Summary: | Abstract
A linguistic corpus is a collection of linguistic data derived from language texts, which represent the real patterns of language use to the researchers. The priority of the corpus over other linguistic resources stems from the amount of data it represents and the possibility of computer use in linguistic studies. In the present study, an annotated monolingual linguistic corpus of Light Verb Constructions (LVCs) of Persian language (LCP) developed by the authors was introduced. The corpus contained more than 6000 LVCs, which were used in more than 2000000 linguistic contexts. Just a comparison of the number of LVCs with the number of simple verbs in Persian is enough to indicate the importance of these types of language resources. This annotated corpus presented LVCs formed by 21 Persian Light Verbs (LVs) that are used in real contexts. This unprecedented work has the capacity to easily provide a large computational bulk of various data for the researchers to assess the existing hypotheses and put forward the new ones.
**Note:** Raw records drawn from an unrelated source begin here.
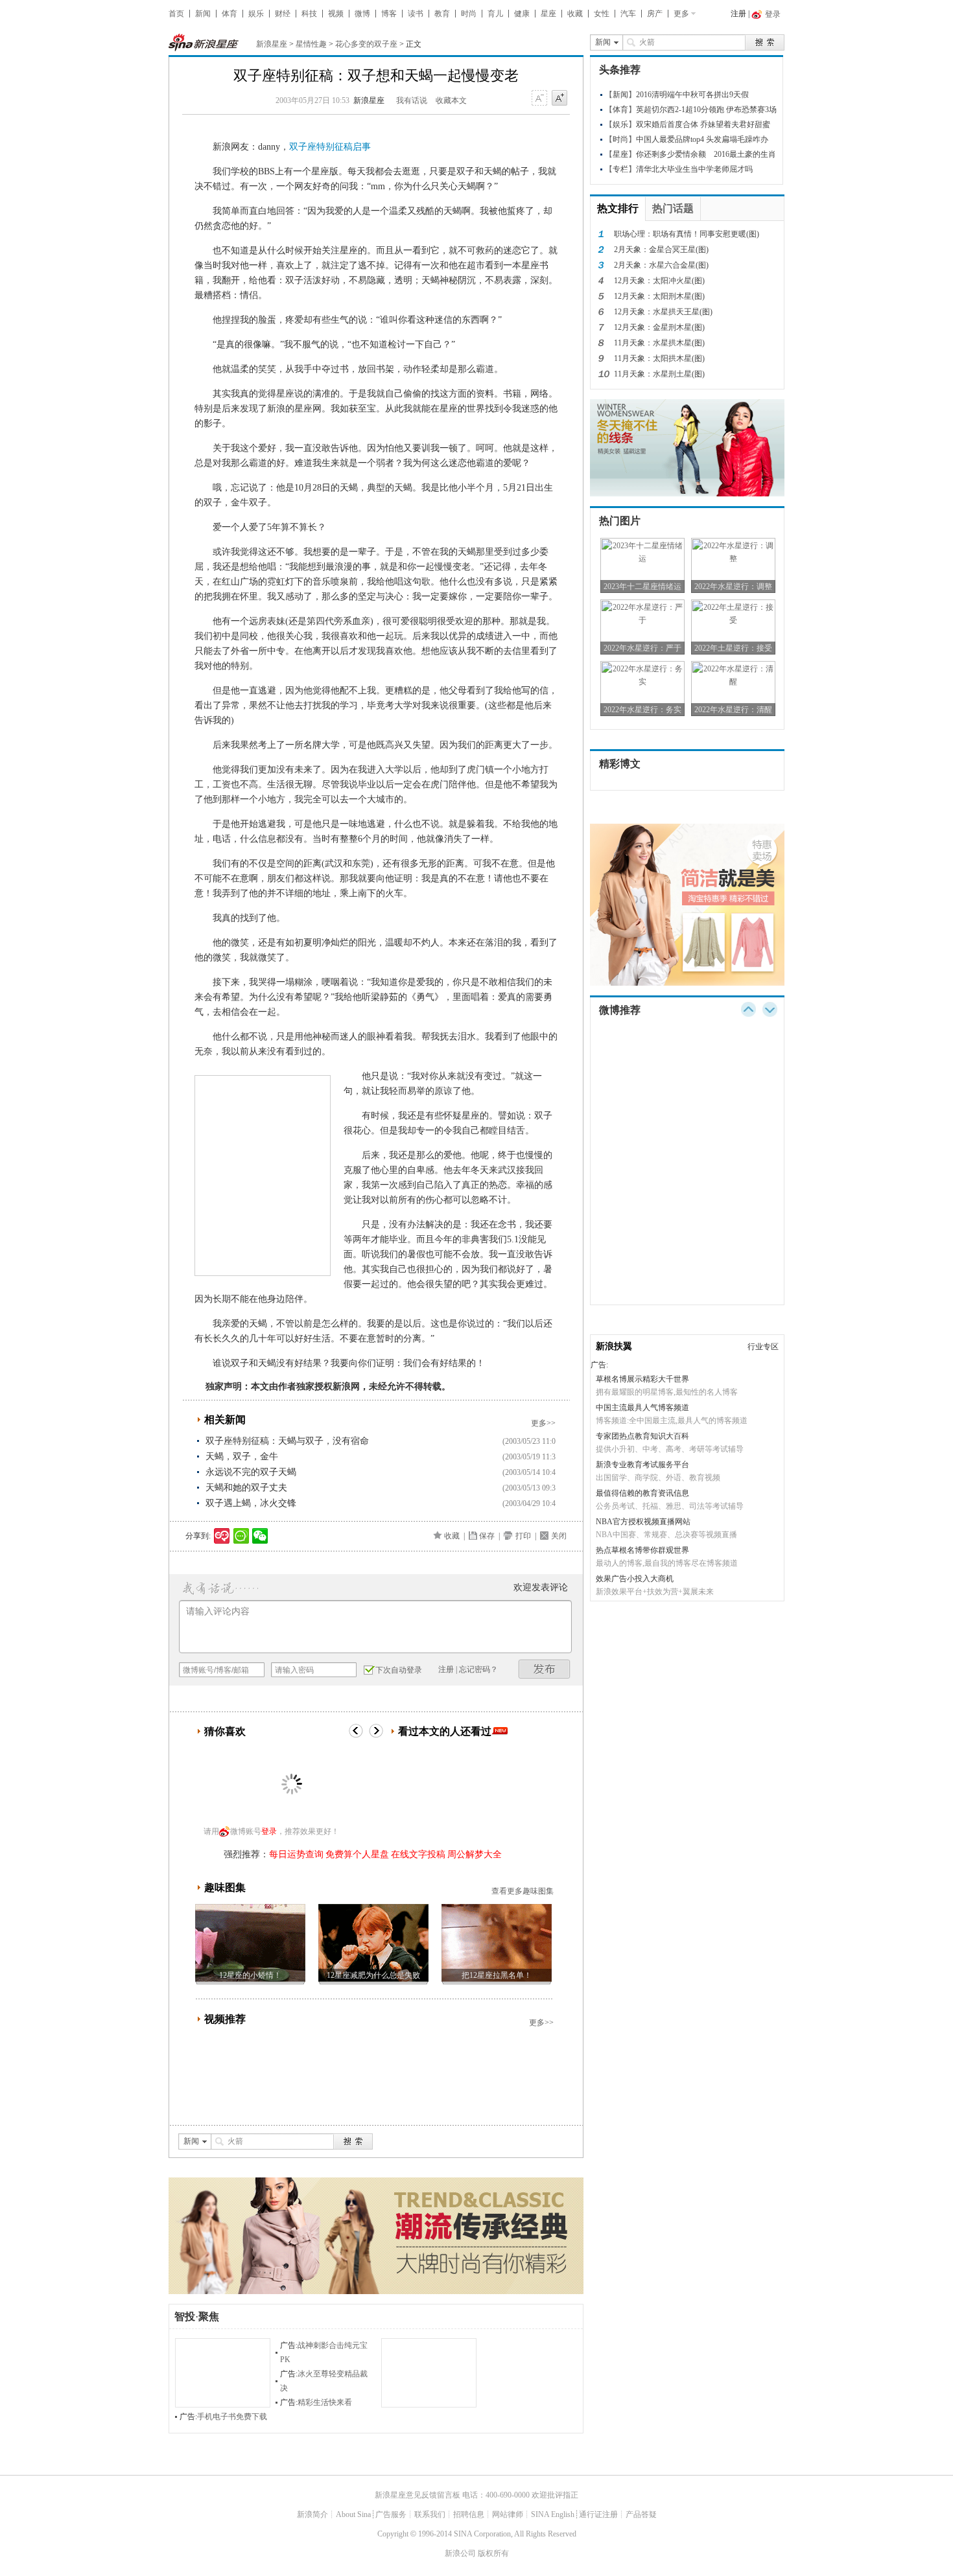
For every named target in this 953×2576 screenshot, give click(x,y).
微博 (362, 13)
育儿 (495, 13)
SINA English (552, 2514)
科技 (309, 13)
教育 (442, 13)
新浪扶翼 (614, 1346)
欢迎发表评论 (540, 1587)
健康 (522, 13)
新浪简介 (312, 2514)
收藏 (575, 13)
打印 (523, 1535)
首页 (176, 13)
Keywords: Persian Language, Language Resources, Linguistic Corpus, Light Verb Constructions, Natural Language Processing
Introduction
Light verbs are a group of verbs that have lost part of their semantic contents during language evolution. These so-called light verbs in combination with a preverbal element like a noun, adjective, or prepositional phrase form Light Verb Constructions (LVCs) in Persian. The study of LVCs is important not only theoretically, but also practically. The verbal system of Persian largely consists of LVCs and it doubles the importance of their study in this language. Nevertheless, many studies have pointed out the challenges that Persian LVCs pose for computational systems. They have emphasized the lack of appropriate computer resources and the necessity of studies that provide the researchers with their standard language patterns in this language (Maerefat, 2004; Hasas Sediqi, 2010; Taslimipoor, 2012; Askariyan, 2012, and Barfi, 2016 among others). Although there are already valuable Persian corpora developed by specialists like Bijan Khan (2004, 2018), Asi (2005), and Al-e-Ahmad et al. (2010) in this field, there is no corpus to comprehensively represent LVCs of all productive Persian Light Verbs (LVs). The only available corpus dealing with Persian LVCs is PresPred (Samvellian & Faqiri, 2013), which represents those consisting of one of the twenty-one productive Persian LVs (Zadan). To address this need, we developed the first corpus for Persian LVCs.[1] This annotated corpus presented the LVCs formed by 21 Persian LVs that are used in real contexts. The present unprecedented work has the capacity to readily provide a large computational bulk of various data for researchers.
Materials and Methods
Development of the present corpus experienced the following steps: designing the structure of the corpus, selecting a corpus as a basis, normalizing the texts, defining the search nodes, writing macro codes in Visual Basic Analysis (VBA) language for preparing the search software, extracting all the sentences containing the verbs under investigation (regardless of being light or lexical verbs), extracting the sentences with LVCs, and finally selecting an annotation model and applying it to the results. It was designed to be a synchronic monolingual corpus of Persian LVCs. We chose a corpus developed by Bijan Khan (2018) as a basis. It was developed in the Research Institute of Information and Communication Technology and contained 950000 text files. First, we normalized the texts and then used VBA macro codes to extract the LVCs consisting of 21 Persian LVs ( da:shtan: have, kardan: do, shodan: become, gashtan: turn, goza:shtan: put, keshidan: pull, didan: see, da:dan: give, bakhshidan: give, grant, gereftan: get, yaftan: obtain, ?a:madan: come, ?a:vardan: bring, residan: arrive, raftan: go, ?ofta:dan: fall, ?anda:khtan: throw, bordan: take, khordan: collide, zadan: hit, and bastan: tie). then, constituency test (topicalization, coordination, deletion, and substitution) was applied to distinguish LVCs from lexical verbs. Annotation of LVCs has been done at the word level within a Distributed Morphology setting (Halle & Marantz, 1993 and Marantz, 2013). Preverbal elements and LVs were considered as categoryless elements (annotated as Pre-Verbs (PVs)) and categorizers (annotated as LVs), respectively. In addition, the present and past lemmas of each LVC were given and their separability/inseparability was annotated as SEP/INSEP. It should be noted that in line with Karimi-Doostan (2011), the cases, in which preverbal elements and LVs were broken by a negative particle (neg), the imperfective morpheme (mi), modals and auxiliaries, such as ba:yad (should, must), xa:stan (will) as a future auxiliary verb, and da:sˇtan (to have) as a progressive auxiliary verb, as well as clitic pronouns like –esˇ (it), were annotated as INSEP. Table 1 represents these tags and the colors used for each of them.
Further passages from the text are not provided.